Gewonnene Erkenntnisse: Pipeline performance must never sacrifice provability: 300 ms wait is a negligible price for preventing unjustified intervention
Maximum score in Process requires a reproducible replay, not just the presence of logs
Human-in-the-loop is not a bug but a feature: even experienced teams keep a human in the loop on the critical path
Guardrails must be independent of the main flow: audit is checked first, before any risk analysis
Verwandte Konzepte: Audit trace
Blocking conditions
Process
Human-in-the-loop
Guardrails
Lerntipps: Go through the chapter sequentially, do not jump to the full production track: the educational minimum (steps 1-8) gives 80% understanding for 20% of the time
Run each script manually and record the return code in notes, do not rely on memory: the capstone reviewer checks specific commands
Create your own "broken" fixtures (as in exercise 2) — this is the best way to understand why blocking conditions work independently of the total score
Read specs/high_memory_usage/specify.md before running scripts: find WHY, WHAT, constraints and ensure there are no specific commands — this is the key distinction of a good specify
Use qwen -p with flag --approval-mode plan for the optional analysis step (step from the chapter), but do not mix its output with the mandatory readiness package: plan is for review, scripts are for evidence
Alongside the chapter, re-read parts 7-9 and 16 of the first volume: the chapter 11 pipeline is a wrapper around the already known cycle, not its replacement
For visual style: draw the chain webhook → normalization → readiness → dry-run on paper and mark where the arrow breaks for each blocker
Zusätzliche Ressourcen: Github spec kit: https://github.com/github/spec-kit — practical framework for the Specify → Plan → Tasks → Implement phases referenced by the chapter
Github spec kit quickstart: https://github.github.io/spec-kit/quickstart.html — brief guide to implementing the SDD cycle
Examples for the chapter (examples/real-api/): Local pipeline on Python stdlib without external dependencies; scripts normalize_webhook.py, check_readiness.py, dry_run.py
Part 12 of the first volume (book/part-12-mvp.md): MVP phase and SQLite migrations — context for the high_memory_usage incident
Part 7 of the first volume (book/part-07-feature-specification.md): Specification cycle — foundation for /sdd:specify
Part 16 of the first volume (book/part-16-team-code-review.md): Team review — where the readiness package goes
Appendix D, section D.5 (appendix-d-threshold-calibration.md#d5-production-readiness-chapter-11): Threshold calibration for readiness for different risk profiles
Zusammenfassung: Chapter 11 teaches building a reproducible auto-remediation pipeline from webhook to controlled execution. The educational minimum is a four-stage chain webhook → normalization → readiness → dry-run for the high_memory_usage case, implemented locally without external dependencies.
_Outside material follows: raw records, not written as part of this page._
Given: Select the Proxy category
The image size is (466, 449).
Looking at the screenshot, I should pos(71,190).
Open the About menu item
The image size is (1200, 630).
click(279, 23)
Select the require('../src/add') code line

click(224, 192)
Key principles: SDD phase separation protects against premature implementation; the 25-point readiness model with threshold 23/25 and independent blocking conditions (audit, stateful, rollback, verification) determines admission to the auto-environment; dry-run checks actions only after passing the gateway; human-review remains a mandatory element, not a speed obstacle. The full production track (GitOps, Kubernetes, full executor) is a frontier requiring accumulated replay evidence. The practical result of the first pass is not an orchestrator, but proof: an allowed action passes, a prohibited one is blocked, the trace is reproducible by incident_id.